As we approach the start of a new school year, it’s time to think about students and education, schools and learning. A concept that has been popping up on my radar for a while is that of “trigger warnings.” When some people and publications post links to articles online that include very graphic or shocking content, sometimes the introductions include the words “trigger warning” and whatever the topic might cover (“trigger warning: rape, attack”). Trigger warnings are to inform people that something might cause alarm or a strong emotional response, a recurrence or a reminder of a past trauma. Then, you can choose whether you want to engage with the content or avoid it.

There is a debate going in higher education about trigger warnings and whether or not they become a detriment to learning. Syllabus contents and lectures are being challenged for their triggering topics on the one hand; that learning can’t happen when one is reliving a traumatic experience. On the other hand, it’s argued that, by skipping the topic due to it being too graphic or potentially traumatic, the risk is that we’re being over-sensitive and providing a disservice to the learning process. That’s an oversimplification and I’m not going to get into that here; instead, I’d rather talk about stopping trauma to begin with.

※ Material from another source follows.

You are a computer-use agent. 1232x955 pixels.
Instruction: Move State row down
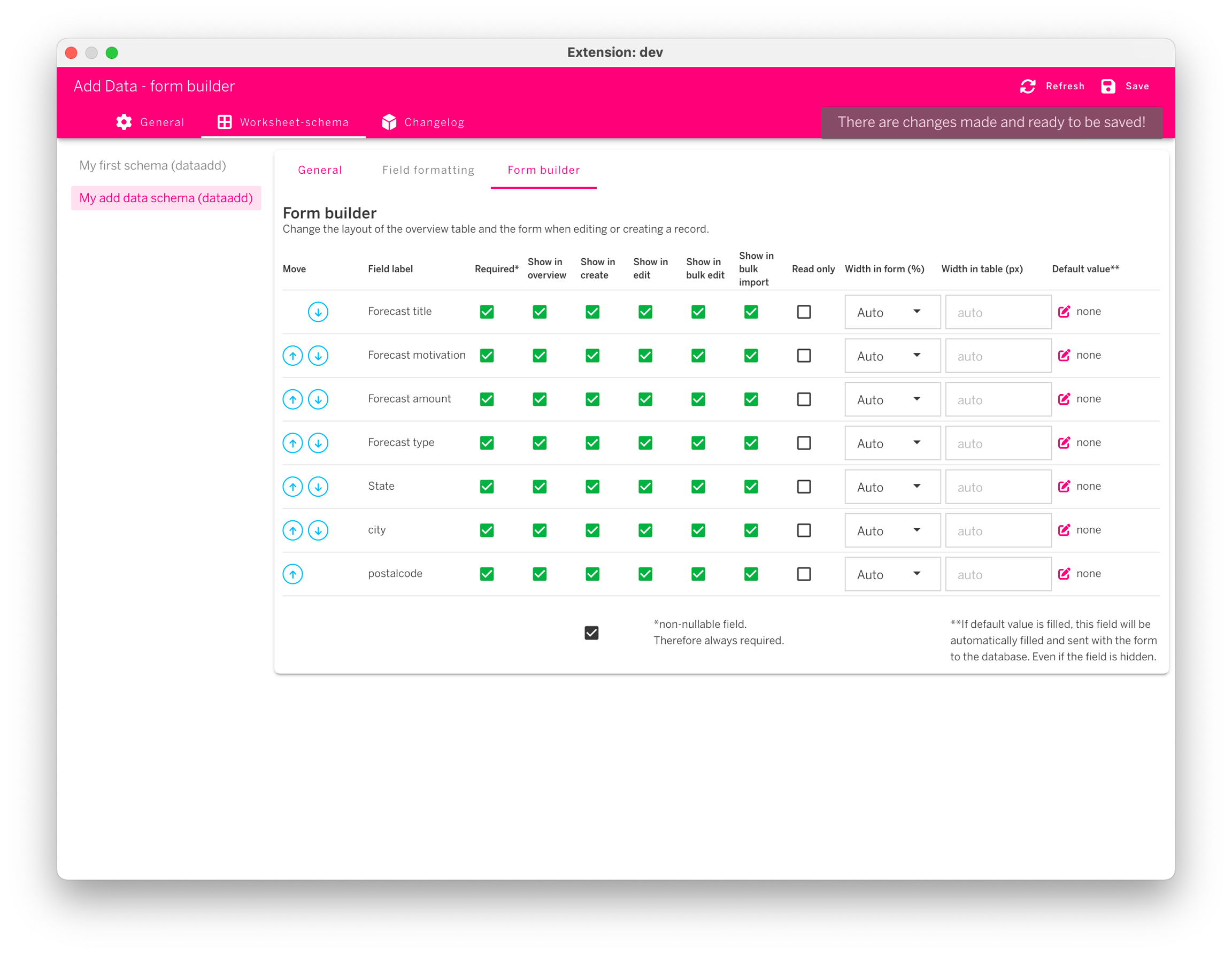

We’re not in a post-traumatic society. We’re still living what the trigger warnings are about. A college student carried a mattress around campus last year to silently protest campus sexual assault, after her alleged rapist was cleared in a campus hearing. Trans students are campaigning “We Just Need to Pee” because of not being able to use the restrooms that align with their gender identities. Bullying is being written out of policy, but is still a moment-to-moment reality for so many in the rainbow community in our schools. Triggers come later, the trauma is now.

Stop the trauma.

Some trauma is out of our control. Sometimes people are victims of trauma and the situation could not have been avoided with any help of a bystander. What if we can help someone avoid trauma in our daily lives, though? Like plainclothes superheroes? Perhaps when we proactively anticipate and cope ahead for what could be a difficult situation we reduce the chance of a trauma occurring. When we proactively anticipate a difficulty, we can offer to go to the restroom with our trans friends using the buddy system, thereby potentially avoiding conflict (or offering assistance during conflict). When we are prepared for a scenario of bullying, we know ahead of time how to interject and speak up, how to offer support, and how to contact the correct authorities at the school in case the bullying could not be quelled. That when we ask for help or offer help, we might turn around a situation that could have been traumatic and is remembered for the positive that came out of it, instead. It’s a story of victory, rather than a story that would require a trigger alert.

Let’s continue to try to author our own stories on our own terms, demanding support from our schools as well asking support from our friends and family.